Pictures stay out of the answer, but every line of the material must be restated exactly.

▶ **STORED DATA**
================
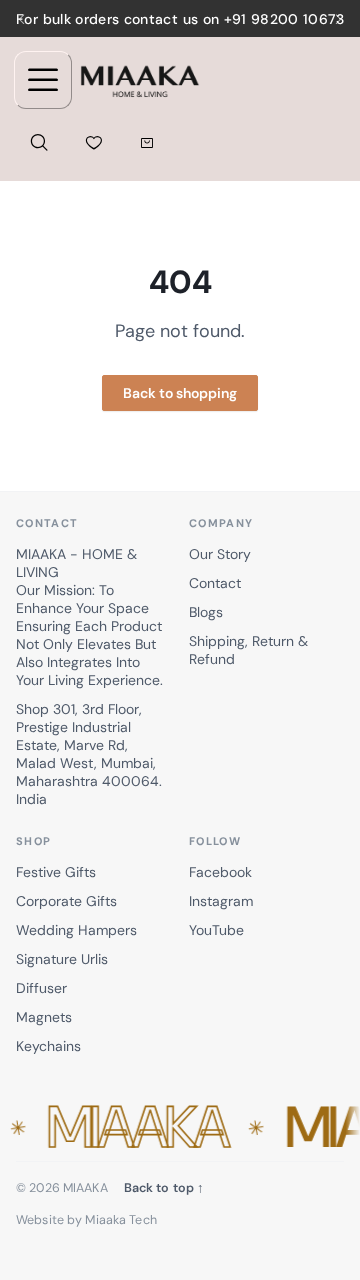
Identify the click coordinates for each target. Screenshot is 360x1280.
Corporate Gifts (66, 901)
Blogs (206, 612)
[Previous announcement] (22, 19)
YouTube (216, 930)
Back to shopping (180, 393)
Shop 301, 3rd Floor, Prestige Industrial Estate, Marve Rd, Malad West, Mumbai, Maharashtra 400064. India (89, 754)
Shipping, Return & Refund (248, 650)
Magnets (44, 1017)
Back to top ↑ (164, 1188)
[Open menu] (43, 80)
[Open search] (39, 142)
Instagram (221, 901)
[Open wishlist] (94, 142)
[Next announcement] (338, 19)
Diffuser (41, 988)
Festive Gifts (56, 872)
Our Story (220, 554)
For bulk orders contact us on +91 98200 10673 (180, 19)
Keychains (48, 1046)
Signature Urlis (62, 959)
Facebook (220, 872)
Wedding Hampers (76, 930)
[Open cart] (146, 142)
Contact (215, 583)
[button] (180, 1128)
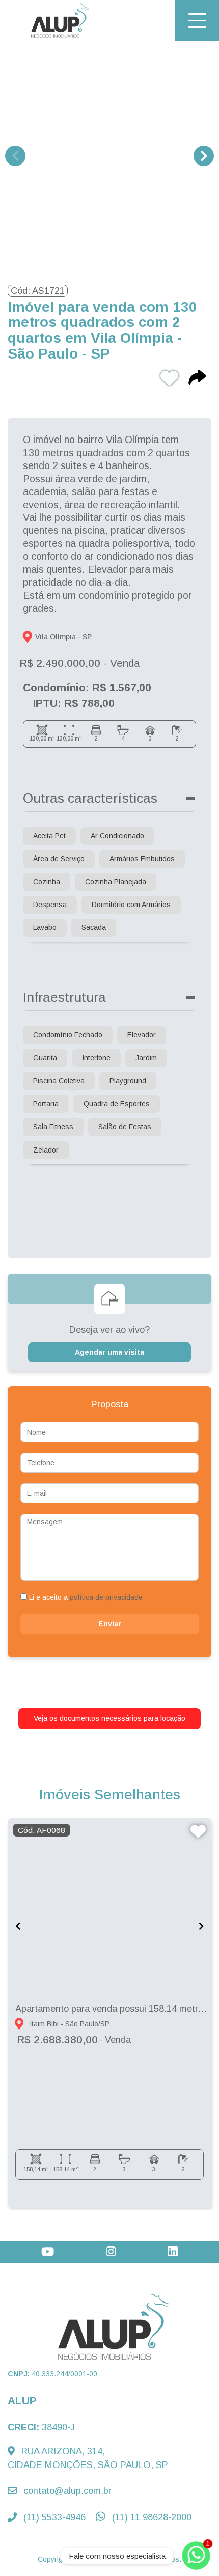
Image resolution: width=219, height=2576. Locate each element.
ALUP (22, 2400)
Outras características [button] (90, 798)
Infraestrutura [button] (64, 997)
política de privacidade (106, 1597)
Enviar (109, 1624)
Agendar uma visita (109, 1352)
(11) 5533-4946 (53, 2517)
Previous (15, 156)
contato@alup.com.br (66, 2491)
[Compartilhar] (197, 379)
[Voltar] (196, 2494)
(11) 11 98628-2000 (150, 2517)
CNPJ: (52, 2374)
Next (204, 156)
================
▶ **WRITTEN REPLY**
Identify the click coordinates for each target. Screenshot is 360x1280.
Corporate Gifts (66, 901)
Blogs (206, 612)
[Previous announcement] (22, 19)
YouTube (216, 930)
Back to shopping (180, 393)
Shop 301, 3rd Floor, Prestige Industrial Estate, Marve Rd, Malad West, Mumbai, Maharashtra 400064. India (89, 754)
Shipping, Return & Refund (248, 650)
Magnets (44, 1017)
Back to top ↑ (164, 1188)
[Open menu] (43, 80)
[Open search] (39, 142)
Instagram (221, 901)
[Open wishlist] (94, 142)
[Next announcement] (338, 19)
Diffuser (41, 988)
Festive Gifts (56, 872)
Our Story (220, 554)
For bulk orders contact us on +91 98200 10673 (180, 19)
Keychains (48, 1046)
Signature Urlis (62, 959)
Facebook (220, 872)
Wedding Hampers (76, 930)
[Open cart] (146, 142)
Contact (215, 583)
[button] (180, 1128)
Image resolution: width=219, height=2576. Locate each element.
ALUP (22, 2400)
Outras características [button] (90, 798)
Infraestrutura [button] (64, 997)
política de privacidade (106, 1597)
Enviar (109, 1624)
Agendar uma visita (109, 1352)
(11) 5533-4946 (53, 2517)
Previous (15, 156)
contato@alup.com.br (66, 2491)
[Compartilhar] (197, 379)
[Voltar] (196, 2494)
(11) 11 98628-2000 (150, 2517)
CNPJ: (52, 2374)
Next (204, 156)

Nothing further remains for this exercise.